UKIAH — The Dia de los Muertos celebration in the Eagles Nest at Mendocino College on November 2 was a riotous display of bright paper flowers, candied skulls, and genial young people with faces half-painted in skeletal grins.
Altars were festooned with poems, flowers, and arrangements of food that resembled a still-life in honor of the dead. But the celebration was also a party for the living, with music by the Mariachi Cuarteto, plenty of food, and a benefit for souls not yet departed.
One group of women took a break from decorating a seven-level altar to the recently deceased Mexican singer Juan Gabriel to explain their motivations. Belén, of Mujeres Unidas de Willits, said the group of about 20 women was selling handmade crafts to raise money for worthy causes.
The women first got together when their children attended Plan Vacacional, a summer program put on by Nuestra Alianza de Willits, a non-profit organization dedicated to serving the local Latino community. They started making crafts and socializing, “to relax from the things you have to do every day,” explained Adriana, another member of the informal club.
They gradually began to sell what they made, and donate the money to things they care about. They held a yard sale to benefit the victims of the Middletown Fire. They raised money for a high school peer counseling program in Willits. And they were especially proud of the $4,000 they raised to help a local 11-year-old girl get a heart transplant at Stanford Medical Center.

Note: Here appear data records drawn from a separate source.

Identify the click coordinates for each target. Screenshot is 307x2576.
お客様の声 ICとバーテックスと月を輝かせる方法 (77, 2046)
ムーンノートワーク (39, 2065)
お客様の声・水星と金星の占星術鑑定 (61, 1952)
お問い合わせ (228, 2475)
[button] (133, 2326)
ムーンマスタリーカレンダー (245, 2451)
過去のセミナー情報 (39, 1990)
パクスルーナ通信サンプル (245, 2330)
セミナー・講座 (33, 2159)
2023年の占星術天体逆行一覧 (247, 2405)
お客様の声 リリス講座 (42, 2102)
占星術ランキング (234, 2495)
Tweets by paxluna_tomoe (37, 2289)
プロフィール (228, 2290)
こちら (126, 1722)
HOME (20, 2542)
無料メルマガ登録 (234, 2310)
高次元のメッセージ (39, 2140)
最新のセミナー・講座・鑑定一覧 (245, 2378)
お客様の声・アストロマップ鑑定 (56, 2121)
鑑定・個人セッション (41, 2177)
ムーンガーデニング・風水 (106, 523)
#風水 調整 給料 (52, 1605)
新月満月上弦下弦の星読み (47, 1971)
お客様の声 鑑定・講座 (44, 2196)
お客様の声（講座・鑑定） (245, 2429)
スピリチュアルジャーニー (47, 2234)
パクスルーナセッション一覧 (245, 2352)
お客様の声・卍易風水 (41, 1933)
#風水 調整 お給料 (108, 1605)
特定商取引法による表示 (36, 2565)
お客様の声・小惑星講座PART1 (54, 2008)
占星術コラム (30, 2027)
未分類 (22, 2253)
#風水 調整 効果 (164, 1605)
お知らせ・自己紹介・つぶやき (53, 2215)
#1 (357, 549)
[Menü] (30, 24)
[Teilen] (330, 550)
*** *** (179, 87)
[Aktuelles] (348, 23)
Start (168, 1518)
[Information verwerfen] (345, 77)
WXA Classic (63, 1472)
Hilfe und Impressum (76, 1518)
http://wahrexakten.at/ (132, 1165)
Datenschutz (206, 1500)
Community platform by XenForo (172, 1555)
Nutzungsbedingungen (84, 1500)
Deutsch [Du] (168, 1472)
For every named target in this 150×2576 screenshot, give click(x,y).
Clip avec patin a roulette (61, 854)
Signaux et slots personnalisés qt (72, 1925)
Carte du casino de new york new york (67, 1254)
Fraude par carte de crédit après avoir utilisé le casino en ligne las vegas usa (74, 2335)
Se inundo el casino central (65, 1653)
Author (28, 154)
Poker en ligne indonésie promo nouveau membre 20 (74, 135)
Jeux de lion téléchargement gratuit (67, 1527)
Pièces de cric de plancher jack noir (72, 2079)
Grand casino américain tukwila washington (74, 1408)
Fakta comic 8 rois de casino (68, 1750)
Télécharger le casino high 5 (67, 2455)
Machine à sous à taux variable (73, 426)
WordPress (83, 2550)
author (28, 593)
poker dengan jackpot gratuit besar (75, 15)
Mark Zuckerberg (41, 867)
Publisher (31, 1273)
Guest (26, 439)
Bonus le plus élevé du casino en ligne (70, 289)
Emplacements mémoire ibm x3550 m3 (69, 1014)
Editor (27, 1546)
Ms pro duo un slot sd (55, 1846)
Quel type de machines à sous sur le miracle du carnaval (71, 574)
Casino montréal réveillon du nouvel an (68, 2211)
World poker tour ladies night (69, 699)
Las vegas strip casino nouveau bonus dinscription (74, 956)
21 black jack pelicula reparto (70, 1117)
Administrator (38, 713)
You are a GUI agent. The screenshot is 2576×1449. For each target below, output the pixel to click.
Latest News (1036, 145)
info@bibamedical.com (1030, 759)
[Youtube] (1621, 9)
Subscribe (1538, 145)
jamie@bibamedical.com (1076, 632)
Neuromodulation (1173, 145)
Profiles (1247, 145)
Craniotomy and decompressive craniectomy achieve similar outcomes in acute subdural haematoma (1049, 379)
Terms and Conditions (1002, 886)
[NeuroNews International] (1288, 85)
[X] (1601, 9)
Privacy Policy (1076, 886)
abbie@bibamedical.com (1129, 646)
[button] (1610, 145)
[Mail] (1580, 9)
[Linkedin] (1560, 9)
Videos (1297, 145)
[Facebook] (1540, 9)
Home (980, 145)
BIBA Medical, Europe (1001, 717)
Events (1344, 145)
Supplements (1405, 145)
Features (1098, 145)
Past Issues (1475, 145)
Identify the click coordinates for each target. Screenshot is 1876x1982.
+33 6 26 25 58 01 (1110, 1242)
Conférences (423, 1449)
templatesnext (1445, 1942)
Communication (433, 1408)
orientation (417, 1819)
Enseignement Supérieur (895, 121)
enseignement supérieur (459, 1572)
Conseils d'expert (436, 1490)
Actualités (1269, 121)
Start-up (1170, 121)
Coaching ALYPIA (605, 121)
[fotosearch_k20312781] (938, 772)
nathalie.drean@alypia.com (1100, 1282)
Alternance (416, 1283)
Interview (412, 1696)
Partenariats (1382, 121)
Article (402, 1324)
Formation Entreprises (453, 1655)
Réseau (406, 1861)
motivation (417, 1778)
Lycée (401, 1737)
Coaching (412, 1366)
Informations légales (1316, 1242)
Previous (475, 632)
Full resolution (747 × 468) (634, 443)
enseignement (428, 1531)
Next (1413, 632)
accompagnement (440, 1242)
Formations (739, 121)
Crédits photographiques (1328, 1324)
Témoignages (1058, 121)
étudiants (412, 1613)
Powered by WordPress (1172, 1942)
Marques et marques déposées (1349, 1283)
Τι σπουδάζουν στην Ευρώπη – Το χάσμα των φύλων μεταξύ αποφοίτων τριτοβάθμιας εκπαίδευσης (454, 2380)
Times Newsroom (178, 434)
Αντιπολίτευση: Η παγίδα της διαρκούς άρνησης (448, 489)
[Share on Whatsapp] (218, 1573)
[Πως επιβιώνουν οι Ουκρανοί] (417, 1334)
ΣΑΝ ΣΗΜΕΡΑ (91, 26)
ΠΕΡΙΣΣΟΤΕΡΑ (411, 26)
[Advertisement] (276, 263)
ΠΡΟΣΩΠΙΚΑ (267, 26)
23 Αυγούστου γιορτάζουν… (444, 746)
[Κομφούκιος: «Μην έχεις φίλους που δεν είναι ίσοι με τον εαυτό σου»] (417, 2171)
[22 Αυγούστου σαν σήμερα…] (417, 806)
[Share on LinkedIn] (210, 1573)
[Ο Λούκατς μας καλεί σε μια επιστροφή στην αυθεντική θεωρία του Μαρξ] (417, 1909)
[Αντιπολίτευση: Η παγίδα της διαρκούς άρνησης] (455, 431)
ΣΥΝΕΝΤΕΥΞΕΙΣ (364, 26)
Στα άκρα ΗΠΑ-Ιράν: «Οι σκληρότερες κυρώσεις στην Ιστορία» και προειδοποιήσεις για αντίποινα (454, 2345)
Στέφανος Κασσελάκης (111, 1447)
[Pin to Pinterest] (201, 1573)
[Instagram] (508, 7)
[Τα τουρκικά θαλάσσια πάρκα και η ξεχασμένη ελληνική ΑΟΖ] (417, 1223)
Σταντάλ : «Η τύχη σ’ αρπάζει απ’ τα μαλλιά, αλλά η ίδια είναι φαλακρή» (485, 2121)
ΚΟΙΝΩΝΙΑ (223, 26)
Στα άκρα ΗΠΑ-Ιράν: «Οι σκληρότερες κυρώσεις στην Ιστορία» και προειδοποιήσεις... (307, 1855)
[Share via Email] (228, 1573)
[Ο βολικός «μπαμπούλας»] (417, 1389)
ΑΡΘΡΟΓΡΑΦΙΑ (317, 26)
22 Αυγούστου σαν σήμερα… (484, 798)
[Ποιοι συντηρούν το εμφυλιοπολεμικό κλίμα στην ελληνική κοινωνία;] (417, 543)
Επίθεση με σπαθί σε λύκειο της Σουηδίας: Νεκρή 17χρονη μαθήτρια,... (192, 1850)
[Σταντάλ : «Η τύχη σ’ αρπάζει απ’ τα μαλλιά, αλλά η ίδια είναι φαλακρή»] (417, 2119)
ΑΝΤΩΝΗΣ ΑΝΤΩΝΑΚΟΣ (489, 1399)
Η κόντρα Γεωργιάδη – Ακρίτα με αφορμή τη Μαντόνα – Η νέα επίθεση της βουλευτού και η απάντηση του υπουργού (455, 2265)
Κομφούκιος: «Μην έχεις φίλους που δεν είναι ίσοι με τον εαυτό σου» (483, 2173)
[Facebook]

Evidence of people taking an active interest in the existence of the living abounded. Project Sanctuary, a private non-profit organization devoted to assisting victims of domestic violence and sexual assault, had a table just outside the Eagles Nest, with brochures in English and Spanish and a bilingual representative.
Many altars were dedicated to deceased trailblazers like Martin Luther King and Frida Kahlo, the Mexican painter who translated suffering from injury, illness and childlessness into a complicated celebration of a difficult life. The Native American Club had an altar to water, inviting viewers to “drink something sacred.” This was simultaneously an homage to water and a cry against the Dakota Access pipeline.
Whether their faces were half-painted as skulls or not, people were honoring the dead and enjoying lively music, eating pastries with symbols of bones on them and decorating skulls made out of sugar with colorful designs.